Optimize cache usage in builds

When building with Docker, a layer is reused from the build cache if the instruction and the files it depends on hasn't changed since it was previously built. Reusing layers from the cache speeds up the build process because Docker doesn't have to rebuild the layer again.

Here are a few techniques you can use to optimize build caching and speed up the build process:

  • Order your layers: Putting the commands in your Dockerfile into a logical order can help you avoid unnecessary cache invalidation.
  • Keep the context small: The context is the set of files and directories that are sent to the builder to process a build instruction. Keeping the context as small as possible reduces the amount of data that needs to be sent to the builder, and reduces the likelihood of cache invalidation.
  • Use bind mounts: Bind mounts let you mount a file or directory from the host machine into the build container. Using bind mounts can help you avoid unnecessary layers in the image, which can slow down the build process.
  • Use cache mounts: Cache mounts let you specify a persistent package cache to be used during builds. The persistent cache helps speed up build steps, especially steps that involve installing packages using a package manager. Having a persistent cache for packages means that even if you rebuild a layer, you only download new or changed packages.
  • Use an external cache: An external cache lets you store build cache at a remote location. The external cache image can be shared between multiple builds, and across different environments.

Order your layers

Putting the commands in your Dockerfile into a logical order is a great place to start. Because a change causes a rebuild for steps that follow, try to make expensive steps appear near the beginning of the Dockerfile. Steps that change often should appear near the end of the Dockerfile, to avoid triggering rebuilds of layers that haven't changed.

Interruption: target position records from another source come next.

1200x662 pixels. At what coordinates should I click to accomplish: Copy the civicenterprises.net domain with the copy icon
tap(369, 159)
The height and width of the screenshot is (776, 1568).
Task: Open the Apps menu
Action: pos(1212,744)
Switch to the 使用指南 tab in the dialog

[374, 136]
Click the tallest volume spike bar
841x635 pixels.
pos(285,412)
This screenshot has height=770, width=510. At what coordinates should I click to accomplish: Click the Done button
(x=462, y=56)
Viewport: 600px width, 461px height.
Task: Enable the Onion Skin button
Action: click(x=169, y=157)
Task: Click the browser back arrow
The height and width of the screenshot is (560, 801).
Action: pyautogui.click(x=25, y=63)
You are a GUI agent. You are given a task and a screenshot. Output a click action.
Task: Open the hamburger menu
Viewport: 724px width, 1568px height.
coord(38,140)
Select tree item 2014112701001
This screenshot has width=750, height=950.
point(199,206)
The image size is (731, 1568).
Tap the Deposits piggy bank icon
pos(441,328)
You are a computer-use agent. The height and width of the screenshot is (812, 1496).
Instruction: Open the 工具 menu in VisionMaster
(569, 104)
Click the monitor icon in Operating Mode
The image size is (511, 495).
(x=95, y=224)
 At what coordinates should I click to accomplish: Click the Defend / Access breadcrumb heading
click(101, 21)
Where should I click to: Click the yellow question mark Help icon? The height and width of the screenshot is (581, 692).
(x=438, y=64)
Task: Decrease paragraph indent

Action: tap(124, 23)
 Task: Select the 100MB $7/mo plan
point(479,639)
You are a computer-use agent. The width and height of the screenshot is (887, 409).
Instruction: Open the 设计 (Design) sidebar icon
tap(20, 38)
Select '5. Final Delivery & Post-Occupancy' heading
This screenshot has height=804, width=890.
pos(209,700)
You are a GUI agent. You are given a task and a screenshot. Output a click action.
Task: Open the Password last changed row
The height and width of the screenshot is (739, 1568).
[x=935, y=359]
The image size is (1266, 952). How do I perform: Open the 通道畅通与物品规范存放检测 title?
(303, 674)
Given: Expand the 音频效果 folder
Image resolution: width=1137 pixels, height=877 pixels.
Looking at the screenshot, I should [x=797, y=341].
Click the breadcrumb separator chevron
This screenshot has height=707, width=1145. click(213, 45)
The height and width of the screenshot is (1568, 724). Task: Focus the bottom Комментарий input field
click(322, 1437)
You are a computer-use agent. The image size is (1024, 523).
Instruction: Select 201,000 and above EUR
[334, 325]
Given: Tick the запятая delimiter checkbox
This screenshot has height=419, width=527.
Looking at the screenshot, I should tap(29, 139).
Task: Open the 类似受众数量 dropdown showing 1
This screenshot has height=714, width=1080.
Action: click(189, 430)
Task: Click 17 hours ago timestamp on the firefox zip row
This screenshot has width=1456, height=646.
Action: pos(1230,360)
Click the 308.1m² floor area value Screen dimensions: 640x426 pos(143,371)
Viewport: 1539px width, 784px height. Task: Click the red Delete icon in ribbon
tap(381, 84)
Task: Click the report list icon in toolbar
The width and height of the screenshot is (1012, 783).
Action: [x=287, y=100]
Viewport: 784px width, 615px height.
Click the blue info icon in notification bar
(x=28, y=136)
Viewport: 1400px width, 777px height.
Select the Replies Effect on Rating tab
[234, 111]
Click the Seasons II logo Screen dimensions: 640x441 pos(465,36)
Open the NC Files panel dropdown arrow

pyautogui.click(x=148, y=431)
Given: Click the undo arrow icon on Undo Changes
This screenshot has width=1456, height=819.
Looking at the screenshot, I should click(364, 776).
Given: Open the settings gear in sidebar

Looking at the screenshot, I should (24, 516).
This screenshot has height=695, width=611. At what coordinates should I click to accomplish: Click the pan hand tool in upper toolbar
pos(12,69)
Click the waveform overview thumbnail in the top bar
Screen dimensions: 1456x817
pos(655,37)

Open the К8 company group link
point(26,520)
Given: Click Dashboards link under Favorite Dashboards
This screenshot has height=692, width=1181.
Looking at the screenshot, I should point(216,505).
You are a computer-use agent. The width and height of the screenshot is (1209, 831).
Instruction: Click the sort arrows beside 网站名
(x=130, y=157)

Consider the following example. A Dockerfile snippet that runs a JavaScript build from the source files in the current directory:

# syntax=docker/dockerfile:1
FROM node
WORKDIR /app
COPY . .          # Copy over all files in the current directory
RUN npm install   # Install dependencies
RUN npm build     # Run build

This Dockerfile is rather inefficient. Updating any file causes a reinstall of all dependencies every time you build the Docker image even if the dependencies didn't change since last time.

Instead, the COPY command can be split in two. First, copy over the package management files (in this case, package.json and yarn.lock). Then, install the dependencies. Finally, copy over the project source code, which is subject to frequent change.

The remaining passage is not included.